(Saved entries)
------------------------------------------------

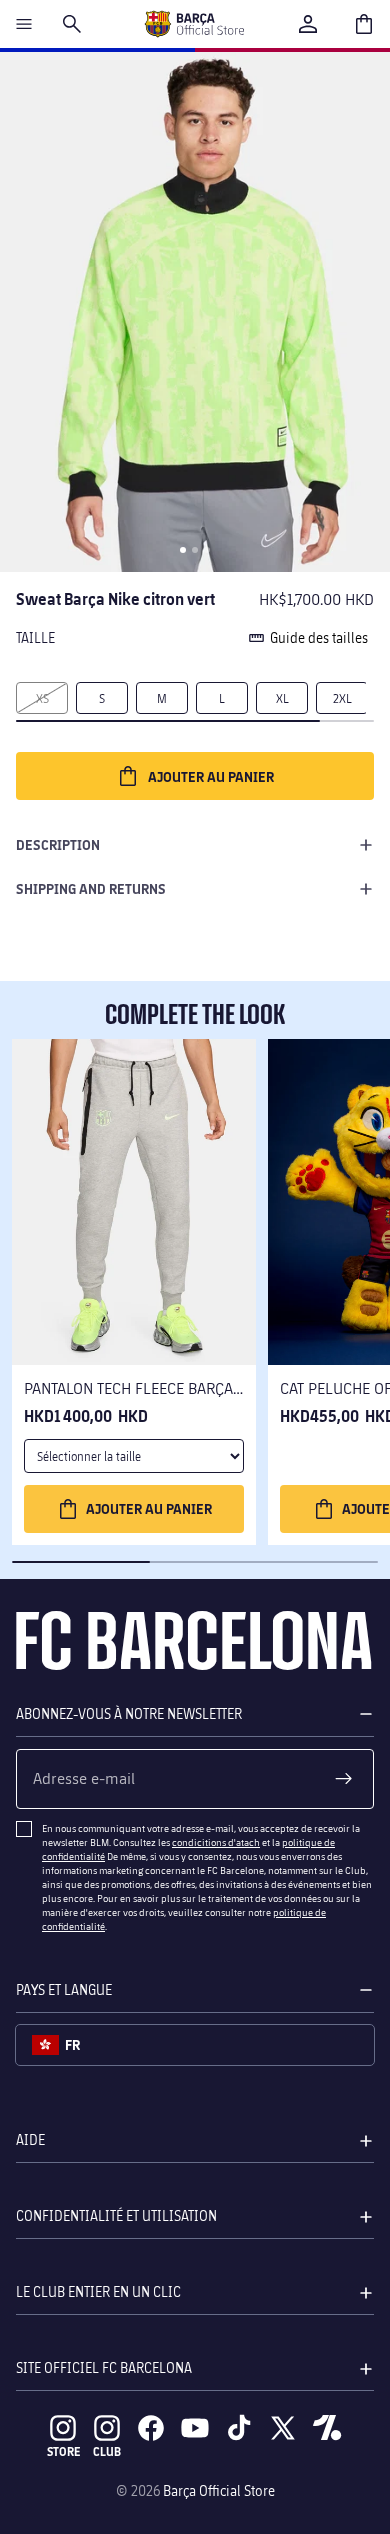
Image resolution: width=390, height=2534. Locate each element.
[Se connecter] (308, 24)
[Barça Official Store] (194, 24)
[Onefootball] (327, 2428)
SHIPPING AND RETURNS (91, 888)
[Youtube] (195, 2428)
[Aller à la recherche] (72, 24)
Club (107, 2451)
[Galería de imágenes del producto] (195, 312)
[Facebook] (151, 2428)
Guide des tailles (319, 637)
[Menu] (24, 24)
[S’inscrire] (344, 1779)
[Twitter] (283, 2428)
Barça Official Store (219, 2490)
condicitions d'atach (216, 1842)
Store (63, 2451)
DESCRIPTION (58, 844)
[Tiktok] (239, 2428)
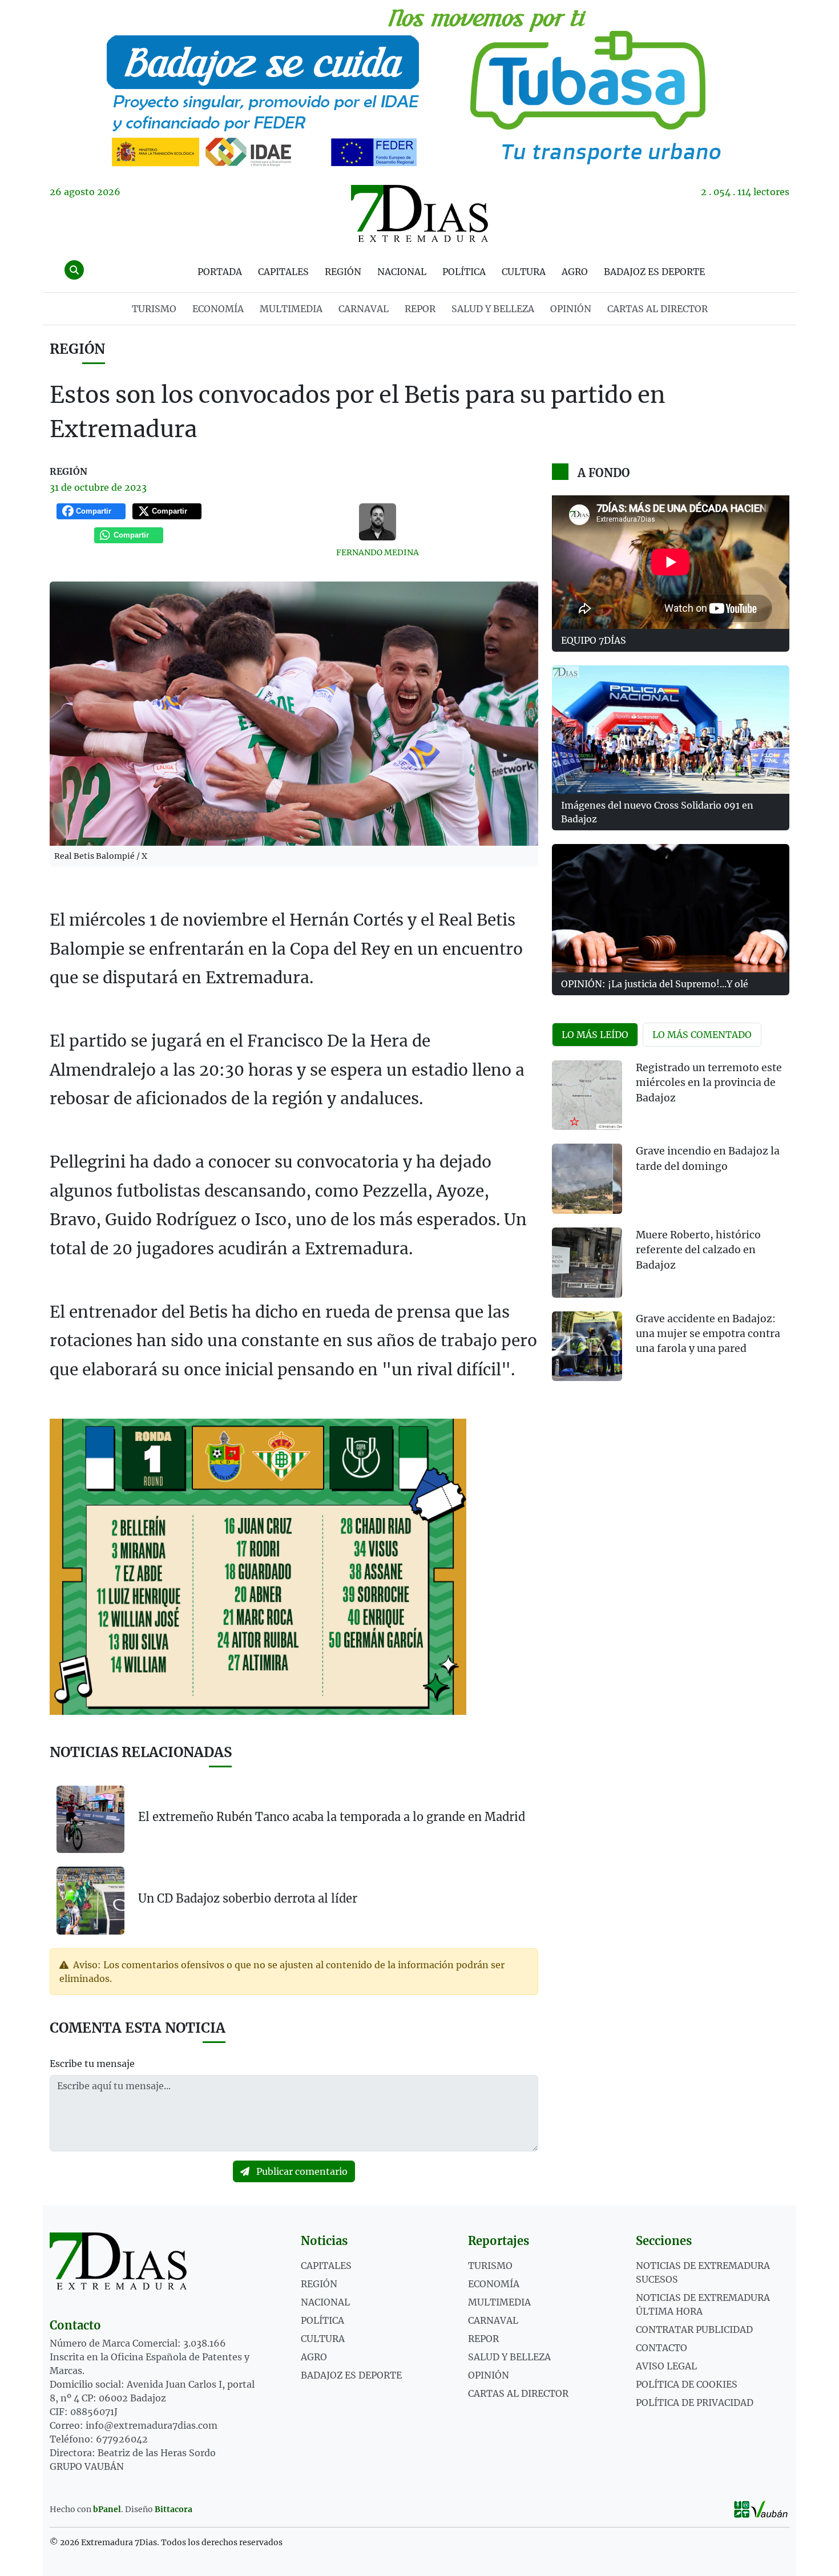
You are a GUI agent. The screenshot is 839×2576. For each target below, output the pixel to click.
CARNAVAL (363, 308)
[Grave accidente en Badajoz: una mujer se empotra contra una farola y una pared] (587, 1346)
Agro (575, 271)
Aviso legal (666, 2366)
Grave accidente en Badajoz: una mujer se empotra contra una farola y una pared (708, 1334)
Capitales (283, 271)
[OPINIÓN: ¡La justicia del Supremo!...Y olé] (670, 908)
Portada (219, 271)
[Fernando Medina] (378, 521)
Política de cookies (686, 2384)
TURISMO (154, 308)
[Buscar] (74, 270)
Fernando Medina (377, 552)
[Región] (419, 85)
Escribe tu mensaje (92, 2063)
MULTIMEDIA (291, 308)
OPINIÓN (570, 308)
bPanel (107, 2509)
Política (464, 271)
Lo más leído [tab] (595, 1034)
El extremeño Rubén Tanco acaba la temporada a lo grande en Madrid (331, 1817)
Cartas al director (657, 308)
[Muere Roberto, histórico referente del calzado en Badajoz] (587, 1263)
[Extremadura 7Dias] (419, 213)
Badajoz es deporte (654, 271)
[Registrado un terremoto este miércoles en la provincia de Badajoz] (587, 1095)
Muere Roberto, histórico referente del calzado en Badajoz (698, 1250)
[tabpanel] (670, 1227)
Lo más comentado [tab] (702, 1034)
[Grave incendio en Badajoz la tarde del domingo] (587, 1179)
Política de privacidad (694, 2402)
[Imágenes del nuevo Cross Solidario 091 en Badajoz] (670, 729)
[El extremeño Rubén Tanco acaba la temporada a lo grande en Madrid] (90, 1820)
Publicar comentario (301, 2171)
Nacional (401, 271)
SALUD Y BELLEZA (492, 308)
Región (343, 271)
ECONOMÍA (218, 308)
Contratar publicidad (694, 2329)
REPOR (420, 308)
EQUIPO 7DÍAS (593, 640)
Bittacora (173, 2509)
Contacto (661, 2347)
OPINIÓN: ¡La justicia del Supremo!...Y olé (654, 984)
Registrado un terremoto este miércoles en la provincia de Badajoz (709, 1082)
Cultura (524, 271)
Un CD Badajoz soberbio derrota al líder (247, 1898)
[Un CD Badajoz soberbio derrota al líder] (90, 1899)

------------------------------------------------

▸ **About this exercise**:
Wherever the string "Grave" appears in a line above, copy that line.

▸ **Completed task**:
[Grave accidente en Badajoz: una mujer se empotra contra una farola y una pared] (587, 1346)
Grave accidente en Badajoz: una mujer se empotra contra una farola y una pared (708, 1334)
[Grave incendio en Badajoz la tarde del domingo] (587, 1179)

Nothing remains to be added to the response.